The law also will make Spain a tougher place to smoke than many other European countries where bars and restaurants are still allowed to have smoking sections, and will prohibit smoking in outdoor places such as playgrounds and the grounds of schools and hospitals.
The current law put in place in 2006 prohibits smoking in the workplace, and workers puffing away just outside their office buildings are a common sight.
But that law aimed at cracking down on smoking permitted owners of most bars and cafes to decide on their own whether to allow smoking -- and almost all ended up doing so, leading critics to label the earlier law as a total failure.
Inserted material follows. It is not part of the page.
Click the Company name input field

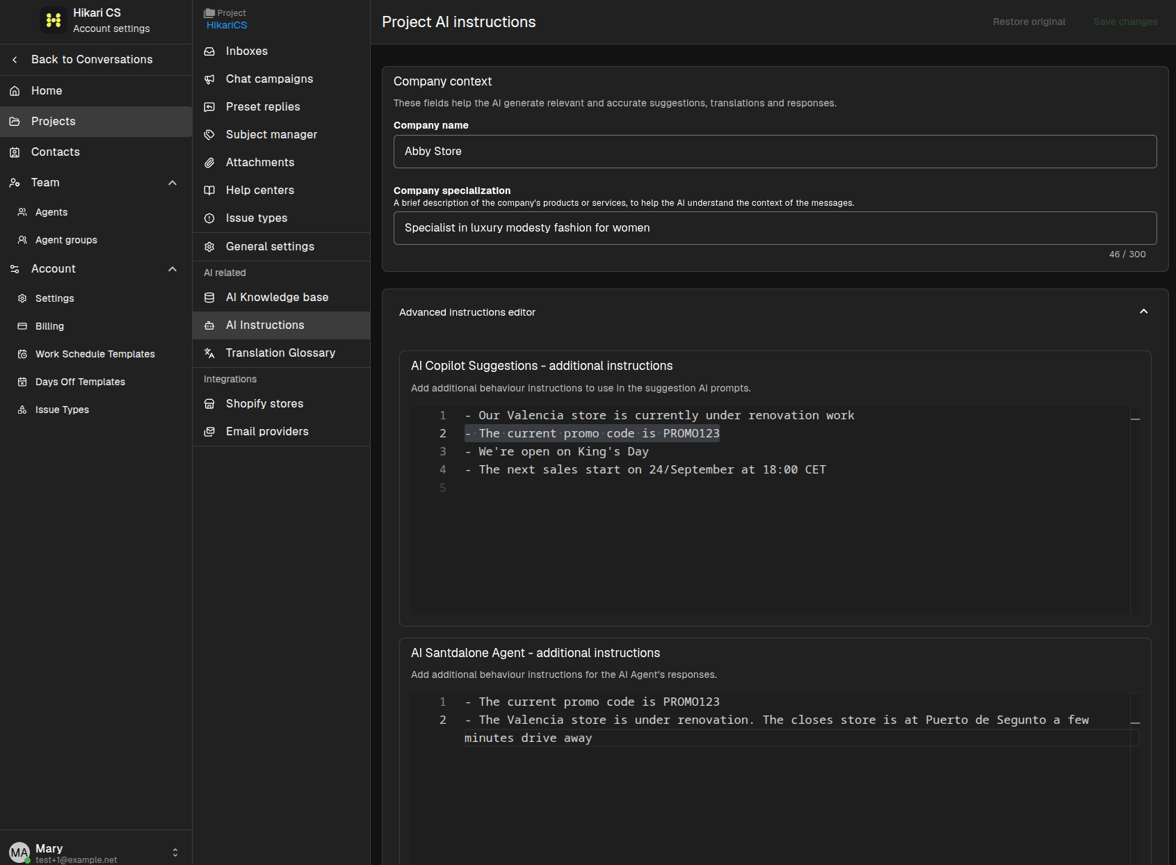pos(775,152)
Those bar and cafe owners will now lose the privilege, and larger restaurants that still have smoking sections will have to get rid of them. Officials predict thousands of lives now lost to secondhand smoke will be saved.
"I think the new law is good, especially if it helps us keep healthy," said Puri De Arcos, 33, as she puffed away in a park square. "But I think it is too radical, banning smoking in discos, for example."
Bar owners had been hoping to get an exception in the law to allow them to construct hermetically sealed smoking sections, but the parliamentary commission voted down that option. Hotels will be allowed to set aside 30 percent of the rooms for smokers.
The bill endorsed by Prime Minister Jose Luis Rodriguez Zapatero and his governing Socialist Party next goes for debate in the Senate where it is likely to be approved quickly or sent back with minor changes for approval in the lower house.
About the only concession that owners of smoke-filled establishments got was a pledge by the government for the law to take effect on Jan. 2 -- instead of a day earlier, the peak of Spain's weeklong spell of Christmas and New Year's festivities that draws huge crowds of Spaniards to bars and restaurants.
Salvador Chacon, who owns a small bar and smokes himself, expects to lose business because so many of his regulars come every day for beers and 'tapa' snacks and then automatically light up, often passing away hours drinking and smoking with their friends.
Chacon said any many others also fear Spain could lose crucial tourism revenue because it's the last European nation where travelers can feel free to smoke in eateries after sampling Spain's renowned food and tapas, almost always washed down with Spanish wine or half sized draft beers called 'canas.'
"The rest of Europe doesn't have the charming tradition of canas and tapas. It's our way of life and it's also what tourists look for," said Chacon.
Spain's main restaurant and bar federation predicted the law will lead to 145,000 lost jobs and a 10 percent decline in revenue for the sector, but the Health Ministry said similar laws put in place in recent years in nations ranging from Britain to France and Italy did not hurt business badly.
Health Minister Trinidad Jimenez noted that smokers will still be allowed to smoke on the open-air terraces of bars, and many Spanish bars have them, often setting up tables and chairs on the sidewalk. Other exceptions were provided for jails, psychiatric institutions and retirement homes.
Nonsmoker Miguel Gonzalez welcomed the law, saying he'll finally be able to breathe cleanly when he goes out for a coffee or a beer. And the bars themselves will be cleaner, because most Spanish bars let patrons stub their butts out on the floor.
"Given the time I have spent in this bar, I think I'm more of a smoker than a real smoker," Gonzalez said.
Spain's National Committee for the Prevention of Smoking says up to 1,000 Spanish bar waiters die yearly from lung cancer, mainly from breathing in so much second hand smoke.
Many more lives would be saved eventually in Spain by making it more difficult for smokers to puff away almost anywhere, said Dr. Jose Carreras who heads the anti-smoking unit at Madrid's Hospital Carlos III.
"When these measures are implemented, there is a much more noticeable decrease in people quitting smoking than at this moment," he said. "This means that in 20 years time there will be a decrease in deaths due to smoking related diseases."